From Simulation to Reality: A Learning Framework for Fish-Like Robots to Perform Control Tasks

Abstract

The fish-like robot is one of the typical underwater robots, which has the advantage of high maneuverability with low noise due to its bioinspired structure and biomimetic locomotion. However, it is challenging to efficiently design motion controllers for such robots to achieve satisfactory performance on specific control tasks in the real underwater environment, since the complex fluid-structure interaction exists during their swimming and exact dynamic models are absent. In this article, we propose a learning framework, incorporating a simulation system and a training methodology, to autonomously and fast train in simulation to create control policies that are capable of directly applying to a type of physical fish-like robots to perform motion control tasks. First, we construct a simulation system combining a data-driven environment and a computational fluid dynamics (CFD)-based environment, thus well balancing the simulation accuracy and the calculation speed.
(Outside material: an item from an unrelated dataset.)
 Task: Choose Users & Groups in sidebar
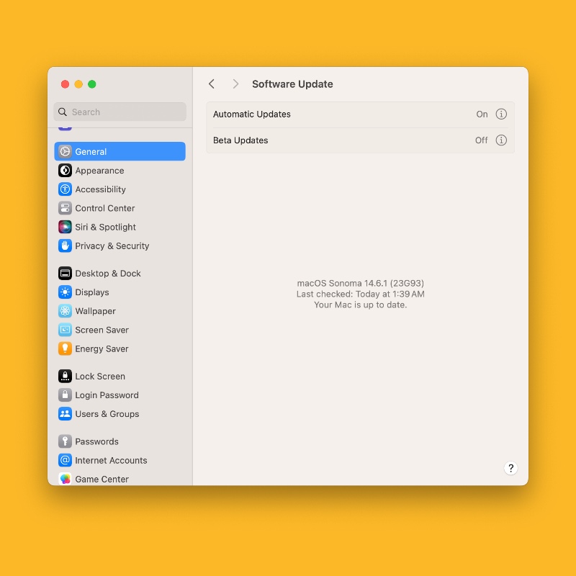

Second, we design a training methodology to train deep reinforcement learning (DRL)-based policies for the robot in our constructed simulation system to perform a specific control task. Then, we use two typical motion control tasks to verify our proposed framework. One is the path-following control task, which is a one-objective problem with dense rewards, while the other is the pose control task which is a two-objective problem with sparse rewards. For each task, the DRL-based control policy trained by our learning framework is directly deployed on the physical fish-like robot to perform the task in the real world. Experimental results show that the policies trained in simulation still work well in the real world, and perform even better in terms of control accuracy and stability compared with the traditional control methods, thus demonstrating the effectiveness of our learning framework.